Conversar com alguém ontem me fez recordar o tempo em que os poucos eram bons e nos bastavam. Estou falando de amigos.
Quando tinha meus 15 anos ou quase isso, tinha também a companhia de mais três mentes pensantes. Eram minhas aliadas, minhas cúmplices e vezes plateia, vezes o espetáculo dos meus dias. Qualquer motivo era necessidade e ali estávamos nós, voluntariamente juntas. Uma panelinha, como dizia o restante insosso do mundo. Se existisse dúvida, éramos a certeza de uma amizade concreta. Se existisse erro, sabíamos que sempre iríamos nos perdoar. Se existisse medo, era só comprarmos trakinas de morango, fazermos pipoca, alugarmos um filme e acamparmos numa das quatro casas, desfrutando da mesma liberdade que encontraríamos em casa, de fato. Se existisse alegria, e sempre existia, estávamos ali; rindo muito, de tudo. Muitas histórias... Algumas verdadeiras, outras idealizadas por nossa falta de obrigação com o relógio, mas sempre salvando algum aprendizado.
Certo dia decidi criar uma pasta que serviria de baú pra guardarmos todos os vestígios dessa amizade. Eram desde textos, cartas, ingressos para shows (até então inesquecíveis), entradas de cinema, papel de bala e toda aquela bobajada que adolescente acredita ser o melhor da vida (e de fato era), até fotos lindas e que conseguem até hoje trazer à tona todo aquele sentimento de eternidade que vivíamos até algum tempo! E mesmo ali, naquelas tardes sem muitas preocupações, meu sentimentalismo já mostrava as caras e meu gosto por contar histórias virava marca registrada.
As três começaram a reparar que em tudo o que eu contava havia um detalhe em comum: o clima. É, esse mesmo que diz se vai chover ou se o dia será amarelado de sol. Passando o tempo e à medida que aumentava o número de "Era uma vez" ditos por mim, chegamos a uma conclusão: de que era só eu começar a contar alguma coisa pra ressaltar que aquilo havia acontecido num dia nublado. Porém, mais do que um detalhe de narração, percebemos que quando eu dizia isso, estava na verdade me referindo à saudade do acontecido ou do tempo que deu sentido àquela história (esquisitice digna de Lara, eu sei), mas nem me pergunte, porque eu também nunca entendi a necessidade de fazer sempre essa mesma analogia, rs!

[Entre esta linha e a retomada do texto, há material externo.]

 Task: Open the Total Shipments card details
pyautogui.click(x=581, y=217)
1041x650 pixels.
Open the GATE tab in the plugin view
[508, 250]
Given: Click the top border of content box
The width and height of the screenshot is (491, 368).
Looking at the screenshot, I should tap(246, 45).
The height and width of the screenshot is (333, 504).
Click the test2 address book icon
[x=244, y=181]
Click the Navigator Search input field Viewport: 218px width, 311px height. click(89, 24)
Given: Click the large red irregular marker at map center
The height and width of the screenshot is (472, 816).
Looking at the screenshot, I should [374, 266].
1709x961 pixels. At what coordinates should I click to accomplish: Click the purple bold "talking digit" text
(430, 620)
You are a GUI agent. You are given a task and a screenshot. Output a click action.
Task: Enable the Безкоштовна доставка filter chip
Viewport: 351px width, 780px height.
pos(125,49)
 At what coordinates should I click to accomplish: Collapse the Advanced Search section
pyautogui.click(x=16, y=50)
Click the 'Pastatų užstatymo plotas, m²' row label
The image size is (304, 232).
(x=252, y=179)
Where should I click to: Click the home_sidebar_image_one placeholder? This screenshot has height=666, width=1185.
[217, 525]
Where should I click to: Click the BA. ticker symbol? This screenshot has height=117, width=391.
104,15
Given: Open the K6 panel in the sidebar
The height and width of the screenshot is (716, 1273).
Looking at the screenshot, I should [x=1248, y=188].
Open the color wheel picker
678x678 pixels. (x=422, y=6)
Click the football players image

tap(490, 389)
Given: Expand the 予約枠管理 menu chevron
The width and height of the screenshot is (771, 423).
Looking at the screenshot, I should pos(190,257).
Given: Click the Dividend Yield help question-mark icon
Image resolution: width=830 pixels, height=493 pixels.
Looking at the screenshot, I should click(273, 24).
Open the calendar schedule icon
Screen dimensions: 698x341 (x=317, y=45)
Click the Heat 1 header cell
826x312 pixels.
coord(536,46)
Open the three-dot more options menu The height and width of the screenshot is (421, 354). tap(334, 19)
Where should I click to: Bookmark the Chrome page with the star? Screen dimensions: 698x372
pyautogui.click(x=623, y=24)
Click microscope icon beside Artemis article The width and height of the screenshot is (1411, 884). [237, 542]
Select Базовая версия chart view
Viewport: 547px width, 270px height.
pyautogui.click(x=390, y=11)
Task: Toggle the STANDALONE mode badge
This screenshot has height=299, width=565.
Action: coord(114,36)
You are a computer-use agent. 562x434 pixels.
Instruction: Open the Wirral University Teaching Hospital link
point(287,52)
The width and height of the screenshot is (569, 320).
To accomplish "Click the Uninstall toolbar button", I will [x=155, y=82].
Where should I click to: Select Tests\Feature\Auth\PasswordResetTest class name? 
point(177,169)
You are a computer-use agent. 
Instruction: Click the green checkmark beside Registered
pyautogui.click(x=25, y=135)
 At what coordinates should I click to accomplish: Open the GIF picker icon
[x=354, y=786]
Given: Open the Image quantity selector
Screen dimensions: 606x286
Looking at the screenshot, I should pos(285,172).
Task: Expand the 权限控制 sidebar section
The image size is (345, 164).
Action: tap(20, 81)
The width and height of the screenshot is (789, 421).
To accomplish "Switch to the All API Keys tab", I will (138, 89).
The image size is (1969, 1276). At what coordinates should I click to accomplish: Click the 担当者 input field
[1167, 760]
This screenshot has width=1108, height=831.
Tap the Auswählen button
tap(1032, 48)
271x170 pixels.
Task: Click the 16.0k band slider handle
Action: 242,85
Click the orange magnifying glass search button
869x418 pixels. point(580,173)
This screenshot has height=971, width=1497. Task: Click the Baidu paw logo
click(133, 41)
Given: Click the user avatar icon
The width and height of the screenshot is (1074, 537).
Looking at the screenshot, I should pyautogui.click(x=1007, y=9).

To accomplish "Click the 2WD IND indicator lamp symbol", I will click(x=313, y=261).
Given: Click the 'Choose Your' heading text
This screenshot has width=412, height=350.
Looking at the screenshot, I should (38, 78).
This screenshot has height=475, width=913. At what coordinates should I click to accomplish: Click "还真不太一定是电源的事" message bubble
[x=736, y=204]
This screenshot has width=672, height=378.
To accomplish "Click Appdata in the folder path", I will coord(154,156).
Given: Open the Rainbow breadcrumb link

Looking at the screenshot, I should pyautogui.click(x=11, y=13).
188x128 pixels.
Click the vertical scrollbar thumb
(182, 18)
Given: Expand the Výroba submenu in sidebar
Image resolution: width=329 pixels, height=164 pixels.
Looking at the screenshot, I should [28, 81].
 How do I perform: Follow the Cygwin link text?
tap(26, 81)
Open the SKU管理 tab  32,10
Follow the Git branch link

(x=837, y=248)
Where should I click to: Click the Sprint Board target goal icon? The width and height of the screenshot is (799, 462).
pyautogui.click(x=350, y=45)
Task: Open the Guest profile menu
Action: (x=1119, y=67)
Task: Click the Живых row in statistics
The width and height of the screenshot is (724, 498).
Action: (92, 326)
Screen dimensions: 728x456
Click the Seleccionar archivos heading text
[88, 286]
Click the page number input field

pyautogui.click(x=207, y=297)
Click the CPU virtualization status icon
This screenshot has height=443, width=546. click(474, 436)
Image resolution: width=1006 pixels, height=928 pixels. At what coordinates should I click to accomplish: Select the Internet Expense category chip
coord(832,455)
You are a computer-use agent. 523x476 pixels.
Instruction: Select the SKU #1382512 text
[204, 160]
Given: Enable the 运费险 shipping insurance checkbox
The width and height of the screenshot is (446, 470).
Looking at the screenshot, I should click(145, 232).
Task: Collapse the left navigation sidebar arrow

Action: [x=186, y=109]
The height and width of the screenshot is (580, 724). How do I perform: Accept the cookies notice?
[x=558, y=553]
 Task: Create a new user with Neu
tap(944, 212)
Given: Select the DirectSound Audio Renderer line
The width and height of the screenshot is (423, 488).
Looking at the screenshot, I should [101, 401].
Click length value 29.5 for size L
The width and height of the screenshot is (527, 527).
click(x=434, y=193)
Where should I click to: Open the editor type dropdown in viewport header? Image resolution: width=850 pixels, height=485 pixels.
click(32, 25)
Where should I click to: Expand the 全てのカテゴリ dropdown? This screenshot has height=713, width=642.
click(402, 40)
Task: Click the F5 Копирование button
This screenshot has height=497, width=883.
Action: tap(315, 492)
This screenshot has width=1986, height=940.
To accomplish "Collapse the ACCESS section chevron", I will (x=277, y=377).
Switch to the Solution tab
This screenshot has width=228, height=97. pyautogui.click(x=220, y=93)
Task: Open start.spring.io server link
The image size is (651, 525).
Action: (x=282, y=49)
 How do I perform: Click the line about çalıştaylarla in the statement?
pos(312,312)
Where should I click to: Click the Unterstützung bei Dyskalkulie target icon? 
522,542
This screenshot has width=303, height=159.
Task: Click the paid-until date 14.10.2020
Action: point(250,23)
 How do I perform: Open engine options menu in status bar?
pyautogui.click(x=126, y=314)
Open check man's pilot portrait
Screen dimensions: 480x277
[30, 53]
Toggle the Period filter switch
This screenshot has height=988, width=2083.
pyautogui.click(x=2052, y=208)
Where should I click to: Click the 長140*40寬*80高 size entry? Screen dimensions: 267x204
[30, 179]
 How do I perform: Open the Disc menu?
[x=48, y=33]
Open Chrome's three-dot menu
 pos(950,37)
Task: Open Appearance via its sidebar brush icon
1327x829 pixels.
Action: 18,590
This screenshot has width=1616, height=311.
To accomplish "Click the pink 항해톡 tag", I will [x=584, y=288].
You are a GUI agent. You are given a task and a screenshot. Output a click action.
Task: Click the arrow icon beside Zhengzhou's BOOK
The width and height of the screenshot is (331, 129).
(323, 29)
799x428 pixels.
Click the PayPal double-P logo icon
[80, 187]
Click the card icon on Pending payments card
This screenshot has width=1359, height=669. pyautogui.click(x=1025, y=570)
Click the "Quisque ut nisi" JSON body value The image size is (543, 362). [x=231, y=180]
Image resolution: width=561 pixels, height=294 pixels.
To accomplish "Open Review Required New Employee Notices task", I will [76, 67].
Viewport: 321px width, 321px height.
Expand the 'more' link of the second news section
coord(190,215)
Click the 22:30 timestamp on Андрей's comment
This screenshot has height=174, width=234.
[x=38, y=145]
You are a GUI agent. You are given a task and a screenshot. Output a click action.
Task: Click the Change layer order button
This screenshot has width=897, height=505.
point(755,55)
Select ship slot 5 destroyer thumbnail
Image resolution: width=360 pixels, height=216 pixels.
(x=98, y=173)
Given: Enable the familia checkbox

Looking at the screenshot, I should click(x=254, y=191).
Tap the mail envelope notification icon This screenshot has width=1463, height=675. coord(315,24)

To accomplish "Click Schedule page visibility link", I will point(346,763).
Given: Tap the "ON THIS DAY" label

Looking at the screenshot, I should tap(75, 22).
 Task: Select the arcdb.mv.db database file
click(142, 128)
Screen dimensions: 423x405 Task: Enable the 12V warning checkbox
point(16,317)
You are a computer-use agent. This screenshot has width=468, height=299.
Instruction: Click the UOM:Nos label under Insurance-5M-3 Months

O calendário foi correndo e com ele a coleção de dias nublados da minha vida só foi aumentando. Aos poucos fomos deixando de ser o 'quarteto fantástico’ e além de novos amigos, surgiram os namorados, um noivo. Começam então a serem escritas outras histórias, só que agora um pouco mais singulares. Os personagens foram mudando e com eles as nossas escolhas também. As mudanças foram se multiplicando: primeiro a escola, depois as faculdades, até morarmos hoje em cidades diferentes, as quatro! Nossas rotinas tomaram rumos completamente distintos e em pouco tempo cada uma começava a descobrir seu lugar no mundo. Não falo só de cidade, mas também de ideais.
Bom, seria hipocrisia da minha parte dizer que não acredito em vínculos eternos, porque eu realmente acredito. E não digo isso só por se tratar de amizade a longo prazo, mas porque se tratam de histórias fortes demais pra serem desestruturadas. E quer saber, acho até que deveriam ser contadas por aí... Quem sabe um dia?! Uma optou pela Engenharia, outra pela Odontologia e a última pela Medicina. É, acho que sobrou pra mim, mesmo. Não sei se tenho pinta de escritora, mas se um dia decidir escrever um livro, pelo menos já tenho o título, rs!
Hoje tenho mil histórias de dias nublados e não as conto sozinha. Contamos as quatro, sempre que dá, sempre que temos tempo pra isso ou sempre que esse tempo nos permite parar um pouco. Foram-se as tardes em que o relógio parecia estar em nossas mãos e acho que de tanto acreditarmos, num dia ensolarado, ele realmente esteve.